La loi de financement de la Sécurité sociale pour 2026 introduit une avancée notable pour les parents : la création d’un congé supplémentaire de naissance.
La CFTC salue cette mesure qui vise à mieux concilier vie professionnelle et vie familiale, en accordant davantage de temps aux salariés pour accueillir leur enfant dans les meilleures conditions.
👶 Un congé en plus pour accompagner les premiers mois de l’enfant
Ce nouveau dispositif permet à chaque parent de bénéficier d’un à deux mois de congé indemnisé, venant s’ajouter aux congés existants, congé maternité, congé paternité et d’accueil de l’enfant mais aussi congé d’adoption
👉 L’objectif est clair : offrir plus de temps de présence auprès de l’enfant durant ses premiers mois de vie, période essentielle pour le développement et l’équilibre familial.
Ce congé supplémentaire de naissance est encadré par des règles précises :
- Il doit être pris dans un délai maximal de 9 mois suivant la naissance de l’enfant ou son arrivée dans le foyer (adoption)
- Le congé doit débuter avant les 9 mois de l’enfant
- Il intervient uniquement après la fin des congés légaux existants (maternité, paternité, accueil de l’enfant ou adoption)
💰Attention, le congé supplémentaire de naissance est pris en charge par la Sécurité sociale sous forme d’indemnités journalières, avec un maintien partiel du salaire.

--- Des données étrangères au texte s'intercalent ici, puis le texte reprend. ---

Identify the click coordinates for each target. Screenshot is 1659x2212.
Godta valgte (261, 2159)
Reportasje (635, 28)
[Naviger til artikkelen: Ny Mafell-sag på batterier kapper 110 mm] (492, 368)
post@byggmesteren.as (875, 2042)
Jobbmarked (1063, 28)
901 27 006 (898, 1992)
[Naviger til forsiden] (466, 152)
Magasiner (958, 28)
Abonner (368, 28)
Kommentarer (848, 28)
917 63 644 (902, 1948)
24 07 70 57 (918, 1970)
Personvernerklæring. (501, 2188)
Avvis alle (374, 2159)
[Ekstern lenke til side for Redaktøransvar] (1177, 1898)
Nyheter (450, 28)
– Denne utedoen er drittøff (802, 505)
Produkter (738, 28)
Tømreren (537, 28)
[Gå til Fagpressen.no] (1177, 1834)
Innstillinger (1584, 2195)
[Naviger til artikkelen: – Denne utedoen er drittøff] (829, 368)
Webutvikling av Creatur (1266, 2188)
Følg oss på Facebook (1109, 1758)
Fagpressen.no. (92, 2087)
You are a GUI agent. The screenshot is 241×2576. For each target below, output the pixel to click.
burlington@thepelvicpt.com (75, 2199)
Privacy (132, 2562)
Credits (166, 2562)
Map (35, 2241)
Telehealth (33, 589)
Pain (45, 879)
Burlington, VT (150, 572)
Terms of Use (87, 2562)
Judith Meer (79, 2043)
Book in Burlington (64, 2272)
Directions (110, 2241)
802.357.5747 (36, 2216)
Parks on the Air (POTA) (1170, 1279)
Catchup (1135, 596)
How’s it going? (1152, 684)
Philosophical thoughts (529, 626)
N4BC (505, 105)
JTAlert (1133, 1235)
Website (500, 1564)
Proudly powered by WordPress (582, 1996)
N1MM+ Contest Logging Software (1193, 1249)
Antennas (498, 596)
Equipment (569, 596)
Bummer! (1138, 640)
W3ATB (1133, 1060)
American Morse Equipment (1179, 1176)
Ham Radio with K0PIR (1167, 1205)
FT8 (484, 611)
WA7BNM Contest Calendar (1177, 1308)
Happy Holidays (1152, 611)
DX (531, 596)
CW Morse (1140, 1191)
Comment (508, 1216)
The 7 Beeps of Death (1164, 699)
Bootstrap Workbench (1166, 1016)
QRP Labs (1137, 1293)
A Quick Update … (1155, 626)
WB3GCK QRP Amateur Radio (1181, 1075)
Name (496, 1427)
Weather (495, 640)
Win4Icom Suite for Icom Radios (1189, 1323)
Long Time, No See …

Pour bénéficier de ce congé, certaines formalités sont à respecter ; il faut Informer le manager au moins 1 mois avant le début du congé (en précisant la date de début, la durée du congé, les dates de fractionnement si vous choisissez de le diviser en deux périodes)
Vous devez formaliser cette information dans ASK RH / Absences Diverses_Congé de naissance.
Avec ce nouveau congé supplémentaire de naissance, une dynamique positive en faveur de la parentalité est engagée.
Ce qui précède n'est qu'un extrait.